◆ Exercise aim: Repeat word for word the line with "The height and" and every line after it until the records below run out.

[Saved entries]
◇ ◇ ◇ ◇ ◇ ◇ ◇

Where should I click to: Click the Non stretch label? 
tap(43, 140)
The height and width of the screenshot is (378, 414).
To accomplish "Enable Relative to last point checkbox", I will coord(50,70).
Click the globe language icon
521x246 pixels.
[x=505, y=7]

◇ ◇ ◇ ◇ ◇ ◇ ◇

◆ Exercise output:
The height and width of the screenshot is (378, 414).
To accomplish "Enable Relative to last point checkbox", I will coord(50,70).
Click the globe language icon
521x246 pixels.
[x=505, y=7]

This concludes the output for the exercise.